News no longer belongs to corporations.
Screen grab from LiveJournal.com
Wiki-news, not mere citizen journalism, rolled out the news of yesterday's horrorific shootings at Virginia Tech University. Information came not only from degree-holding arbiters of What's News, but from folks literally in the line of fire.
The Roanoke Times disdained using the traditional format for the story, instead opting for moment-by-moment blogging by several reporters. AP producers and reporters jumped online to use Facebook, blogs, Xangas, and email to find student sources for their stories, like Mr. Resnick from Washington (right).
Jamal Albarghouti's cell phone video wasn't the only submission from wiki-reporters, though. CNN had about 100 additional content submissions—video, photos, and enough heresay to worry any newspaper's lawyer. (For example, some folks quickly misidentified an innocent but "Asian" student and vilified him online before the alleged culprit, South Korean student Cho Seung-Hui, was named.)
Albarghouti's original, uncut gunshot video.

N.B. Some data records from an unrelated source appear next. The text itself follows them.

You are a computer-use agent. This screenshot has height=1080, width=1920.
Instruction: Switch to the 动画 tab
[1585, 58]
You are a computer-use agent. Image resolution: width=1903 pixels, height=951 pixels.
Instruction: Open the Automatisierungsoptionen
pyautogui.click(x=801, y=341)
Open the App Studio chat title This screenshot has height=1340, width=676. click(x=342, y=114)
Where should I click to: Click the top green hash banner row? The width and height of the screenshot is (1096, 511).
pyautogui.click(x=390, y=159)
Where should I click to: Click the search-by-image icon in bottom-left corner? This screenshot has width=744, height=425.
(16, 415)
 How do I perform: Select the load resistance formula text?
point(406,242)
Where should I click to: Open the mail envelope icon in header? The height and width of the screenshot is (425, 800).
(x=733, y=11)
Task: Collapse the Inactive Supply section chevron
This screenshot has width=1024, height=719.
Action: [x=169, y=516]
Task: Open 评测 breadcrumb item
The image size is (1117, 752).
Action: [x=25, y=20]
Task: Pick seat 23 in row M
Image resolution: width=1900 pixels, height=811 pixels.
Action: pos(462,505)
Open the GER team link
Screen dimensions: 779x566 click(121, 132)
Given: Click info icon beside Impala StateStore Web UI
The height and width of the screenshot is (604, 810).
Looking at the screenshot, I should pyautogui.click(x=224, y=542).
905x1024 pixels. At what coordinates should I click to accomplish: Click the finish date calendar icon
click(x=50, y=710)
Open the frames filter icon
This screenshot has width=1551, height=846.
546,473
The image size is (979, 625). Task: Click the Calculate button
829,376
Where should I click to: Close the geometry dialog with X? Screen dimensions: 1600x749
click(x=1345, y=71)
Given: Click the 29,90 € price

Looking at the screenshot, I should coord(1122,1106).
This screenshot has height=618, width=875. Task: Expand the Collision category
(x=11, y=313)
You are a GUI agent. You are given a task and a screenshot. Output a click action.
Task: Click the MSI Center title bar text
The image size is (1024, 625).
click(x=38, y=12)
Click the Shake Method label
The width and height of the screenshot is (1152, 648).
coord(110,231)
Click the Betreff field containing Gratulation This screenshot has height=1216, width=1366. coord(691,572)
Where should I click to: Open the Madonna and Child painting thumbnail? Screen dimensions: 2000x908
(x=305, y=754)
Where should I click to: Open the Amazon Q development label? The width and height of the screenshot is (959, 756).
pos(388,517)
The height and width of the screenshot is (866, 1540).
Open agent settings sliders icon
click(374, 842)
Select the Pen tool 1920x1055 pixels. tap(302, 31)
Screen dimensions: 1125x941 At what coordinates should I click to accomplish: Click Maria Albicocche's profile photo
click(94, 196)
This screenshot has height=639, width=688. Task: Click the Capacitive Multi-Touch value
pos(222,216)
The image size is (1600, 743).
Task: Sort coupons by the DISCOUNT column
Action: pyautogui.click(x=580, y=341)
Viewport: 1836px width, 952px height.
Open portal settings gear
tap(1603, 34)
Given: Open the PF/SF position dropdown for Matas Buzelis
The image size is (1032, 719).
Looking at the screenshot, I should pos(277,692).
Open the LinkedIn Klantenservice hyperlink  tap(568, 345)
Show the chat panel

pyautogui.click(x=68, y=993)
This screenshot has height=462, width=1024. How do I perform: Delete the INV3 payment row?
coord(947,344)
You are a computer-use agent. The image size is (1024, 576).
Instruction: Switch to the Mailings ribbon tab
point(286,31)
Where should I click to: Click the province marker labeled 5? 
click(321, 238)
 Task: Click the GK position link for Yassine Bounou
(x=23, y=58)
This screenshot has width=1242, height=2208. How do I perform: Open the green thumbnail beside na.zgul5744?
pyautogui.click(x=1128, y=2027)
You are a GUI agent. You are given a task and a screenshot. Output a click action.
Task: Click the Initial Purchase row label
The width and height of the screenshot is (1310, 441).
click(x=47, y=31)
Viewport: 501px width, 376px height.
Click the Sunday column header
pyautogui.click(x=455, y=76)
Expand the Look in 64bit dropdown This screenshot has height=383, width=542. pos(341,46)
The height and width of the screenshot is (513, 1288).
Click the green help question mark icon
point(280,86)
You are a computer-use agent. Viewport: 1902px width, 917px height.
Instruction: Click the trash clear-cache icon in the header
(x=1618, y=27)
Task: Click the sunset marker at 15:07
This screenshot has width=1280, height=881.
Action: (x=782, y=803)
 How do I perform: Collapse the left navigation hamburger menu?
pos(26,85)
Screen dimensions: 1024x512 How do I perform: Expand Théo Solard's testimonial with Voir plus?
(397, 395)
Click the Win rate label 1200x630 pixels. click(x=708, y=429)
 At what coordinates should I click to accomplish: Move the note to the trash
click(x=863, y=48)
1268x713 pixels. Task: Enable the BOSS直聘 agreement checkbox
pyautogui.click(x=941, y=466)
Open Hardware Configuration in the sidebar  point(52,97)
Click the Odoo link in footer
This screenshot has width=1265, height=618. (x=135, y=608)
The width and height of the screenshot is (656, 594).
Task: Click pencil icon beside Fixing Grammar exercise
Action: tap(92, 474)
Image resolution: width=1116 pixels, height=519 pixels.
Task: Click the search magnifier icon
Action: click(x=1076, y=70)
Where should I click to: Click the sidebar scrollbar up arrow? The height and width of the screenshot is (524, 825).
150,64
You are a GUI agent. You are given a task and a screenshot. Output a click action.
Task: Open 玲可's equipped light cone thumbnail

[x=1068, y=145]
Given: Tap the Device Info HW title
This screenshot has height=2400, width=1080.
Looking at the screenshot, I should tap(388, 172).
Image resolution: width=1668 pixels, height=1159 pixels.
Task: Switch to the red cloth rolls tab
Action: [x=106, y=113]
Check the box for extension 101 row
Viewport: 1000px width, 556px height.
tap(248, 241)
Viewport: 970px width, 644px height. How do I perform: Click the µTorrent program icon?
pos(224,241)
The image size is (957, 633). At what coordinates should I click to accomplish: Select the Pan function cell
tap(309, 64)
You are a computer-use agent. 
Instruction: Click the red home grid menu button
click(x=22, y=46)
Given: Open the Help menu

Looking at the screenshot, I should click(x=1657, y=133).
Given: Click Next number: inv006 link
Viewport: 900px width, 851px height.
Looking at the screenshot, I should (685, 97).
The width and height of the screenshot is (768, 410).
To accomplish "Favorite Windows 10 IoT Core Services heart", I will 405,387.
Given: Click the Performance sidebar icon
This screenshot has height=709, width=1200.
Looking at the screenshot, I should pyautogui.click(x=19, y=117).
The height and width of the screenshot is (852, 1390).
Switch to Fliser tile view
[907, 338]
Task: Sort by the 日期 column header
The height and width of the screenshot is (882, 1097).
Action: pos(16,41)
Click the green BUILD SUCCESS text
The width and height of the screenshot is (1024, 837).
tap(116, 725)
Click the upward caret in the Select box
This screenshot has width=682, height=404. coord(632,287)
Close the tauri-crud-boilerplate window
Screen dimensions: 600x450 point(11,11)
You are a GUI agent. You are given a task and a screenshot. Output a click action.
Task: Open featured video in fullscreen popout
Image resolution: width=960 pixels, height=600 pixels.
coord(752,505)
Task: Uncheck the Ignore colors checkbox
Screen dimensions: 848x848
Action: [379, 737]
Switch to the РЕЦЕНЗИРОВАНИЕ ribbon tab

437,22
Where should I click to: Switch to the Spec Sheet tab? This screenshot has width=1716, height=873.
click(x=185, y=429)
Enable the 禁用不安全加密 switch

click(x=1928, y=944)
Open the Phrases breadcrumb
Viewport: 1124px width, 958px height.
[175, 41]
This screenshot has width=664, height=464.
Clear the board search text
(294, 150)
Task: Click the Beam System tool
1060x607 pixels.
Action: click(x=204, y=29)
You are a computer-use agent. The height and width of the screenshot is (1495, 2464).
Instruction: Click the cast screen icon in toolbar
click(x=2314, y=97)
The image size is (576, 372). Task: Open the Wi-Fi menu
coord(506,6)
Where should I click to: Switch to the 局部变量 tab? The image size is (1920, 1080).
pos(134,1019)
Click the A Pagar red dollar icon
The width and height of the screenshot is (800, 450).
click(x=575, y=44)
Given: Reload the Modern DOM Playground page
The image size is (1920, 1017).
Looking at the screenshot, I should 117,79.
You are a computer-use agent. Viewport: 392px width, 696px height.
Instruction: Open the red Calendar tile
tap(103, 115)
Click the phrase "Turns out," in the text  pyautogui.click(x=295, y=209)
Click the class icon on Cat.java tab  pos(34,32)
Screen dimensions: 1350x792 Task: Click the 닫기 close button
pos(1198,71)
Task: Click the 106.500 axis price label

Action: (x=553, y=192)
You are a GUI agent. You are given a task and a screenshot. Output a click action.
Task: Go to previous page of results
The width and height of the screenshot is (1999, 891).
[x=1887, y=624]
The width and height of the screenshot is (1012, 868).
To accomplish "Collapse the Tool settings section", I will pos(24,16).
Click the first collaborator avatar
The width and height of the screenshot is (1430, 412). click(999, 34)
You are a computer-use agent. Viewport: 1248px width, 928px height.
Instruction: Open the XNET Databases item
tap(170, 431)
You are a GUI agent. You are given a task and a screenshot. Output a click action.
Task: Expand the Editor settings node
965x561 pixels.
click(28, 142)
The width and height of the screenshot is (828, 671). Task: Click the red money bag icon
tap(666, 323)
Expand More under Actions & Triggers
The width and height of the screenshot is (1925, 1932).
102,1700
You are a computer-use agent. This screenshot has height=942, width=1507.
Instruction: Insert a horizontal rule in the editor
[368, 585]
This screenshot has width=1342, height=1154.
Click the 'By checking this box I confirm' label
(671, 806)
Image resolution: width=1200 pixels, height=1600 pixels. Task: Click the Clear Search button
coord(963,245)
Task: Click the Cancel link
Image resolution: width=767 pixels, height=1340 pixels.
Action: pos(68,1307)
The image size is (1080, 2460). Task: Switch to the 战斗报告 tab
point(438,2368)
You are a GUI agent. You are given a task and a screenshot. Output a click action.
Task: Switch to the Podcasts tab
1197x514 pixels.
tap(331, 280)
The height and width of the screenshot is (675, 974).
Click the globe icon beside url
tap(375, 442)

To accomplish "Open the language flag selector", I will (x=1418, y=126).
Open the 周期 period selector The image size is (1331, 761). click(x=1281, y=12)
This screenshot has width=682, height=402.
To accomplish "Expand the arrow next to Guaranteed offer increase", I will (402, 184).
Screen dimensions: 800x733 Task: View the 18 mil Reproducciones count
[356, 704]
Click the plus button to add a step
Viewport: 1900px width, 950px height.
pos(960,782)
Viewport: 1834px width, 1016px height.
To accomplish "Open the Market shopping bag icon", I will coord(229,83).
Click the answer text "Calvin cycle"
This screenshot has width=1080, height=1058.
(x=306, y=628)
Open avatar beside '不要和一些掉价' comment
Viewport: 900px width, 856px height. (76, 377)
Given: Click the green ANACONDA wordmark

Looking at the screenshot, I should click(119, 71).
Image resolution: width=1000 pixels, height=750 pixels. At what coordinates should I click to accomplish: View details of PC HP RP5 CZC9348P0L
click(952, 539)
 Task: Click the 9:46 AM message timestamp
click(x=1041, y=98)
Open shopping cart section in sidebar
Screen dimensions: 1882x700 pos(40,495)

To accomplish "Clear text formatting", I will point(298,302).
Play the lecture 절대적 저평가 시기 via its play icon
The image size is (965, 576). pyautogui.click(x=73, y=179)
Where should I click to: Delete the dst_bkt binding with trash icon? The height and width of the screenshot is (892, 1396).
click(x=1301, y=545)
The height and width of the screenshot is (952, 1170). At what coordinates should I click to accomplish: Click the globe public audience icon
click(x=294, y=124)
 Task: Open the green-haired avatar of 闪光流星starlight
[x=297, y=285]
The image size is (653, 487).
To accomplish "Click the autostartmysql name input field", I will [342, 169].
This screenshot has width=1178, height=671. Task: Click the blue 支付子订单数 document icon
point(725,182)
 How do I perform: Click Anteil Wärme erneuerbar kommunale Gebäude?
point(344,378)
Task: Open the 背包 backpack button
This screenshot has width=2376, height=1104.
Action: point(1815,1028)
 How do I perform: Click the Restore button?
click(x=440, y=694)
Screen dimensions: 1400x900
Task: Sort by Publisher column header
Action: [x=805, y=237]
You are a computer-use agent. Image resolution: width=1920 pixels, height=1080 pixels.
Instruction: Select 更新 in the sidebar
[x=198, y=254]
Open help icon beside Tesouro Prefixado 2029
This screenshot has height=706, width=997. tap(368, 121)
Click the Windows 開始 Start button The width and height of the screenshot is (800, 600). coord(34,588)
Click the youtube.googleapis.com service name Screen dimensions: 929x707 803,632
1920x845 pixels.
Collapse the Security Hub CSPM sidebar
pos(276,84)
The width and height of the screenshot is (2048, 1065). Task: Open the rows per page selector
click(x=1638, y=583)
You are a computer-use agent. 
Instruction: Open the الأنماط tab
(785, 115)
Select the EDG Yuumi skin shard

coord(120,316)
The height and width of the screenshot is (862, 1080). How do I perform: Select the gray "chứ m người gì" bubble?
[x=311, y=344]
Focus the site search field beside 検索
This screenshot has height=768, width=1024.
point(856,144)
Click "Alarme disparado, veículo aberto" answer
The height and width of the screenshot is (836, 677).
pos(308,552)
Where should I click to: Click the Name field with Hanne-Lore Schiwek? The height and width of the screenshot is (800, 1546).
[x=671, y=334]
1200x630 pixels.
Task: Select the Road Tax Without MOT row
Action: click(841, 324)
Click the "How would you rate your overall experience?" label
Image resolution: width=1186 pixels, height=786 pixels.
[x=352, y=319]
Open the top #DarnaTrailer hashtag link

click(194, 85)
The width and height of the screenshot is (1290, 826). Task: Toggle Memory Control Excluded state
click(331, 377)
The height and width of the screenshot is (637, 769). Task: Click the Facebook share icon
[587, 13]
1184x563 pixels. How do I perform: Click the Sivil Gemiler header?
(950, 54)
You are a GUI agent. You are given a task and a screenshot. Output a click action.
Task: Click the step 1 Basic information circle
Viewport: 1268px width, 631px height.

We saw mistakes and outright dumb speculation, it's true. We also saw as much information (or even more than) the official news gatekeepers at the scene provided. As a journalism student, I want to work to get the story right; but I also want as much information as possible. Wiki-news will allow some mistakes to slip through, but I'll let that bother me as soon as newspapers become mistake-free themselves.